I once saw somebody say that you don't need to worry about stacks in NBA because players don't vulture each other too much. I never checked it out, but saw something in data I was looking at recently for cbb.
Martin and Mickey are highly negatively correlated (-0.76, p < .0039) since conference play. The effect is still negative but not significant if you run it for the entire season, but I'm not sure why. It could be that they were playing soft competition in a lot of those games and just beasting, a fundamental change in their playstyle, or maybe just noise. I tend to put more stock into recency and conference play because it seems like a lot of players reach their "true" level in the conference grind, but maybe that is just my biased thinking. The data is pretty highly influenced by times when Mickey blew up and Martin did nothing (see scatter below). I've looked at pairs/triplets of players from other teams with multiple studs and have found mixed results, with some being very negatively correlated, some have no correlation, and others being positively correlated.

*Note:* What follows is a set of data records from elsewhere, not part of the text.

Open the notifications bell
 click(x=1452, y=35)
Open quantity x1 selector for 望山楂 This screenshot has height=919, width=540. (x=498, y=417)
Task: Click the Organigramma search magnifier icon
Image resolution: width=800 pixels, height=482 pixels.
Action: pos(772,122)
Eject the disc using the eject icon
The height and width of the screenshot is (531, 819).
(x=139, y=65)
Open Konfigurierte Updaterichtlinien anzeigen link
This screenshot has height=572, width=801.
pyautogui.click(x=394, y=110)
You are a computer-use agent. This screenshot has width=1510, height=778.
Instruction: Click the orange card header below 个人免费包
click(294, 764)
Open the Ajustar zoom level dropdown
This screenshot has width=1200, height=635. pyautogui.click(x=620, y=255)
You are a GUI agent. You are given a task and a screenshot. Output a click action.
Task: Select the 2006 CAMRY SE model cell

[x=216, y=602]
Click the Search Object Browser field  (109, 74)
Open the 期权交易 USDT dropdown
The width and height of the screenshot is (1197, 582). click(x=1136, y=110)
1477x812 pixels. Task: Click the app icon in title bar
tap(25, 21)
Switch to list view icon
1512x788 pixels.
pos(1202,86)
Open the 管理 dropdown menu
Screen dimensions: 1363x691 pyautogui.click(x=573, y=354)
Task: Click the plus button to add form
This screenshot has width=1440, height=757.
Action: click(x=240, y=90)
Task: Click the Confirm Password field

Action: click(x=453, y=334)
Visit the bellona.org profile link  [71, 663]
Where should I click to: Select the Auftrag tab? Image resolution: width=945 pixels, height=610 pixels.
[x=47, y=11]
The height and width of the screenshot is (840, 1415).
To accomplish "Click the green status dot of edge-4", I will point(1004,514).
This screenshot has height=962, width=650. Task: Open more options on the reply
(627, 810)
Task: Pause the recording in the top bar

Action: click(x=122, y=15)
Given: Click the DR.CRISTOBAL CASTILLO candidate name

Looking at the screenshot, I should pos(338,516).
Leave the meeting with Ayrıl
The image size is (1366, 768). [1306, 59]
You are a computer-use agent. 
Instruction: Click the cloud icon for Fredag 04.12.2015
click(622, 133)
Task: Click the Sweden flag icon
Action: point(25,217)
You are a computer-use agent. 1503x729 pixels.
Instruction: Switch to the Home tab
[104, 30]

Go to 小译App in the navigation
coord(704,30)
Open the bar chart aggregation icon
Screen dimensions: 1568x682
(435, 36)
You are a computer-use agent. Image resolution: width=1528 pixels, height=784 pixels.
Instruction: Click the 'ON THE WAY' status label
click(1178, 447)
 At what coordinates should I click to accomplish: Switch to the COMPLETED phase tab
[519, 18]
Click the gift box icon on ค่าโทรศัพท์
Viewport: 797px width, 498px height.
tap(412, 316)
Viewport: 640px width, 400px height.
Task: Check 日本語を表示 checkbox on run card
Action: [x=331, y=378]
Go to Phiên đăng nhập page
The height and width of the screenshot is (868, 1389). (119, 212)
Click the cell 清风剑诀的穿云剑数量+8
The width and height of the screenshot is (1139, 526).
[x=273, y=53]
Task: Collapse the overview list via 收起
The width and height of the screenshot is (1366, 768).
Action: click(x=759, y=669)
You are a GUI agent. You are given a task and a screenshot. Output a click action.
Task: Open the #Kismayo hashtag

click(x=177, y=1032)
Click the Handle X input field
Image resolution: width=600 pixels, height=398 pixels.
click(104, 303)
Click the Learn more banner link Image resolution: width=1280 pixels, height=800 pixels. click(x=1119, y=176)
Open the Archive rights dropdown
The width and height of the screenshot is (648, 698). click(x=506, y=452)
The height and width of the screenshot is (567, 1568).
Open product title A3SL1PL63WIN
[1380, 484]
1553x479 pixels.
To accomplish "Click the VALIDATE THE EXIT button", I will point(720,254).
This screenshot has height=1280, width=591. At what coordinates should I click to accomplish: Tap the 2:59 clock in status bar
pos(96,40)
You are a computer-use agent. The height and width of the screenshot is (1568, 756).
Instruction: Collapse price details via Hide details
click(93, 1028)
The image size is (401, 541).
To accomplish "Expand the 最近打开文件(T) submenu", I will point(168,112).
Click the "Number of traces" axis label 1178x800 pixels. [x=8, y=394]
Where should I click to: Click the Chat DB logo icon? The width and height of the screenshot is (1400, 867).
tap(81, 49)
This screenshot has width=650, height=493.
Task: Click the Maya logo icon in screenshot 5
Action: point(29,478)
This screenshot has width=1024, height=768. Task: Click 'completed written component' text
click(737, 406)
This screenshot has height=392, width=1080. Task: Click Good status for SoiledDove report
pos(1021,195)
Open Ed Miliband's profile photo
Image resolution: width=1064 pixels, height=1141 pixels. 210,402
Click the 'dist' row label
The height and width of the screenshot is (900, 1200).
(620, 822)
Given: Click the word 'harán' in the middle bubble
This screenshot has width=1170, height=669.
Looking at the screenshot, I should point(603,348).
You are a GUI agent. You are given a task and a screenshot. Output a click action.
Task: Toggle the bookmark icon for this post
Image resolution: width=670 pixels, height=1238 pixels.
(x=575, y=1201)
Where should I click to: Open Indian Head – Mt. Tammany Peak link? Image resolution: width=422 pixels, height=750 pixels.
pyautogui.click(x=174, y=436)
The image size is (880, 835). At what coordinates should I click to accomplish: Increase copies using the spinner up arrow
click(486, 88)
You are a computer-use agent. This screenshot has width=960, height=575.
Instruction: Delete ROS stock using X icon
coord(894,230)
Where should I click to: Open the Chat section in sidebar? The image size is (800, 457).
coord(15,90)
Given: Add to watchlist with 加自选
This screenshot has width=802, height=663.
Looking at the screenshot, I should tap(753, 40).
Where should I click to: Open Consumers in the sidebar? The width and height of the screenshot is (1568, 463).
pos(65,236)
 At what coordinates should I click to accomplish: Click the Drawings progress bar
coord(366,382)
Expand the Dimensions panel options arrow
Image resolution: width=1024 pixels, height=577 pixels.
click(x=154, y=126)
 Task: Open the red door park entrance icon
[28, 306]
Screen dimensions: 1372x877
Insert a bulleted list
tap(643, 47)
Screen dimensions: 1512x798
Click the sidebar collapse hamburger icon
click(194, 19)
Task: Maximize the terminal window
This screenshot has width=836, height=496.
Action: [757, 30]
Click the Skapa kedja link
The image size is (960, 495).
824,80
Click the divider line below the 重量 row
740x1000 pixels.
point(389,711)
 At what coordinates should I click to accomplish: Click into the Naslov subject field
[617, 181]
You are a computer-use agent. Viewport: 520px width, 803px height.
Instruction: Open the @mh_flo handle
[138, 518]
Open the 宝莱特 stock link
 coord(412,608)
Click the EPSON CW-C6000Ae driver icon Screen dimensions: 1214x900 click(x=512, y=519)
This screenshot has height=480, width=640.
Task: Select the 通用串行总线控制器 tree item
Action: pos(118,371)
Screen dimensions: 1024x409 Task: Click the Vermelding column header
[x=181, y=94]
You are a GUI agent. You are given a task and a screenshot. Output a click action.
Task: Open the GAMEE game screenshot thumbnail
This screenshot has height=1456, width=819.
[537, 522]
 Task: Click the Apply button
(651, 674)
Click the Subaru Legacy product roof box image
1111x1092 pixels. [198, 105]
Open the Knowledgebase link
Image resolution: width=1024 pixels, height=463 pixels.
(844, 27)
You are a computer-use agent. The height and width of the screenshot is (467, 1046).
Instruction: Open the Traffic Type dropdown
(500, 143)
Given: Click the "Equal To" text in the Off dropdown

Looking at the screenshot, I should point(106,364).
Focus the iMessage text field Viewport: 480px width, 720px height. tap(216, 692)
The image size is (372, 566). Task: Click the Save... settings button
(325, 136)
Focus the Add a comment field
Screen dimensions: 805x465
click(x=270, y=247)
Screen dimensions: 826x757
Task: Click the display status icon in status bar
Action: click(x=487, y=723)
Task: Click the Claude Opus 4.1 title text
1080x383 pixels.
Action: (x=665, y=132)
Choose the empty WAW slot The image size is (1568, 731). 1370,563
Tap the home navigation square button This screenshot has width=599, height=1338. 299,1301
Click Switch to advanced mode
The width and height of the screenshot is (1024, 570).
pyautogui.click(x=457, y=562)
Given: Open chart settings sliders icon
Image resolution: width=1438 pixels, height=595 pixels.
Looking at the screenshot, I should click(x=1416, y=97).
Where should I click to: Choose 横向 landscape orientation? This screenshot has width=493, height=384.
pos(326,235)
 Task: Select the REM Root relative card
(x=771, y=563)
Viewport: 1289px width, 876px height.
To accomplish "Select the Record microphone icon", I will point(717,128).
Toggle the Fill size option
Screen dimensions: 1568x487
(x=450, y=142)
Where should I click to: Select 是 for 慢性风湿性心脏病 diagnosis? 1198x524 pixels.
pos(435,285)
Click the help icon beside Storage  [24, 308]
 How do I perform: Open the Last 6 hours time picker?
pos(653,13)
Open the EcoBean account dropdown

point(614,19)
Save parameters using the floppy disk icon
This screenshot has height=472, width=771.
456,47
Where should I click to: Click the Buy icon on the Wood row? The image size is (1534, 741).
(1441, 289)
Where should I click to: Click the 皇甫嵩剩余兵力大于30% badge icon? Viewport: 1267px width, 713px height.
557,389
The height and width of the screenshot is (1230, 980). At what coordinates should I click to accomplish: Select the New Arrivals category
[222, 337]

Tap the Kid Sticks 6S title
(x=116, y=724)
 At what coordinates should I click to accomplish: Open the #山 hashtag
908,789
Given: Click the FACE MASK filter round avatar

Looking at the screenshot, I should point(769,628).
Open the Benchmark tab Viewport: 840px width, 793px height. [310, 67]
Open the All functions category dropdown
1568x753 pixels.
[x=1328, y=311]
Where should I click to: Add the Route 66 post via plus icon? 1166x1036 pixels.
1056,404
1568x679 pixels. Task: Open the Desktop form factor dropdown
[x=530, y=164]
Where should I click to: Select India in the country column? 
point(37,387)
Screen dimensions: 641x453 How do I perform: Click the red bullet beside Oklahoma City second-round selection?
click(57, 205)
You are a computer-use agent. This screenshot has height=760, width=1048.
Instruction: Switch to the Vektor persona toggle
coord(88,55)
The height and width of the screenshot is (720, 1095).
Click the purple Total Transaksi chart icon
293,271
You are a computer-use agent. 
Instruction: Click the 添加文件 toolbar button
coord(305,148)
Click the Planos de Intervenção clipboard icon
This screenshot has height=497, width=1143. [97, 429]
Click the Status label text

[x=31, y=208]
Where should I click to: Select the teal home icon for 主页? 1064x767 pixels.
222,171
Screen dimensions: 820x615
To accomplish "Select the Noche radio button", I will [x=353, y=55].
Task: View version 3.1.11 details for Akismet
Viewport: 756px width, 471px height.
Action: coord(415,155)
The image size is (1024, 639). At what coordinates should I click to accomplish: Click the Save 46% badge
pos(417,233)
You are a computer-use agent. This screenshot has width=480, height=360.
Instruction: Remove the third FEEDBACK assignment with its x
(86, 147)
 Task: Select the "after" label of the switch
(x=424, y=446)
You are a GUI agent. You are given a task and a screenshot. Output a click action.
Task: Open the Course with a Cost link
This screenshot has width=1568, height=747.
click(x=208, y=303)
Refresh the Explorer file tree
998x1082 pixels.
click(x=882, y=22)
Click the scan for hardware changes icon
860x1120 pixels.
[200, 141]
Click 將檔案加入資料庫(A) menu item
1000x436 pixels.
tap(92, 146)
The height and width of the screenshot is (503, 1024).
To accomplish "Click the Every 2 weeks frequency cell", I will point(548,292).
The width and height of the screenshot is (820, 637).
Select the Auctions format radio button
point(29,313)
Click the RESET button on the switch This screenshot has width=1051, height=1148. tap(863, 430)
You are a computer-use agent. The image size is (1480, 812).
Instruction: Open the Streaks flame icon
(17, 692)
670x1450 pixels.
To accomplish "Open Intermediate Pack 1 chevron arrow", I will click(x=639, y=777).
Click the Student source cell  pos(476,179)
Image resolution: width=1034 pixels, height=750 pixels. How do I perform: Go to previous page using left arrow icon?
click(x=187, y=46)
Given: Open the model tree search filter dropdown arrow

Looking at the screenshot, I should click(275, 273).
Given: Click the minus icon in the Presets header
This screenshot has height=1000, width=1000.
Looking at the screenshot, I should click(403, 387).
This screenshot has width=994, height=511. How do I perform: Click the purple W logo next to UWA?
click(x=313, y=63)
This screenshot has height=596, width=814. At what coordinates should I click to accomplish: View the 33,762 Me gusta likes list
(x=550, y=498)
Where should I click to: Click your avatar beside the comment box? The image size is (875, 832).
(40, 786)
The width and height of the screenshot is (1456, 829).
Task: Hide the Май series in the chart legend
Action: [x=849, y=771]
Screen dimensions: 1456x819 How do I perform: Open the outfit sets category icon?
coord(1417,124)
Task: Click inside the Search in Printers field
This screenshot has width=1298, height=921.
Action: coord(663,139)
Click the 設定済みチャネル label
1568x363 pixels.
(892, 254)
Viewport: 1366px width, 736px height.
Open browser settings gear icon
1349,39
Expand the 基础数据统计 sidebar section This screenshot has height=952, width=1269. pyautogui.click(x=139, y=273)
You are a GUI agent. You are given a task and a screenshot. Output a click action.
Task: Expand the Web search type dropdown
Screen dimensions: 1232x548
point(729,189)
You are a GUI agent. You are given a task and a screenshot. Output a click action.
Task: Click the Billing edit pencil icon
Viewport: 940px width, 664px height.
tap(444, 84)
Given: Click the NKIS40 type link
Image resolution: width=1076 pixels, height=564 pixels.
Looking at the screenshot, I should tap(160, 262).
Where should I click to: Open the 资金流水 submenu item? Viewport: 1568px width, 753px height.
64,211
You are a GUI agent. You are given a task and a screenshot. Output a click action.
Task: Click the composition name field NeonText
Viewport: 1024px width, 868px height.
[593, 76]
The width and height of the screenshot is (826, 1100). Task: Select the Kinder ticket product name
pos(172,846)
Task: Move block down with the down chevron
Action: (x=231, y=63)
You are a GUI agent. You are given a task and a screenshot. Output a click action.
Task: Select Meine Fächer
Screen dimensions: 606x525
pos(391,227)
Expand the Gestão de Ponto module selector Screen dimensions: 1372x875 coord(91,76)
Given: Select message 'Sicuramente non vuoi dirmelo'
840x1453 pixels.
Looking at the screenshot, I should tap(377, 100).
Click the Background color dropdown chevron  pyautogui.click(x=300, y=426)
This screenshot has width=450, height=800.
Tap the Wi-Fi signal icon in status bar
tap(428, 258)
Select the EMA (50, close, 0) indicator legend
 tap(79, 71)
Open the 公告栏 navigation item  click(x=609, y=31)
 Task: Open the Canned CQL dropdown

The takeaway is that some players *might* be strongly negatively correlated, so stacking both in gpps could be a bad idea, similar to stacking QBs/RBs in football. My intuition is players of the same position could limit each other (F/F) while a (G/F) stack might not. However, the effect could be offset with the possibility you hit OT minutes or some insane total when you stack. It could make for a fine cash play to lock up the value.
Another thing I see people say a lot is that certain guys are matchup proof. I was doing some research on Sir'Dominic Pointer earlier and decided to dig a bit deeper. I regressed his FanDuel points output onto site (home/away), spread, total, KenPom AdjD, and KenPom AdjT for all games played so far in 2014-2015 season. For Sir'Dominic, the only significant factor was the home/away split, and even then it was marginally significant (p < 0.10). A common theme is that St. John's is awful on the road, and at least for S'DP, the data seems to support that a bit. The coefficients on all of the other variables were so small that I feel pretty safe saying that he is indeed matchup/tempo proof.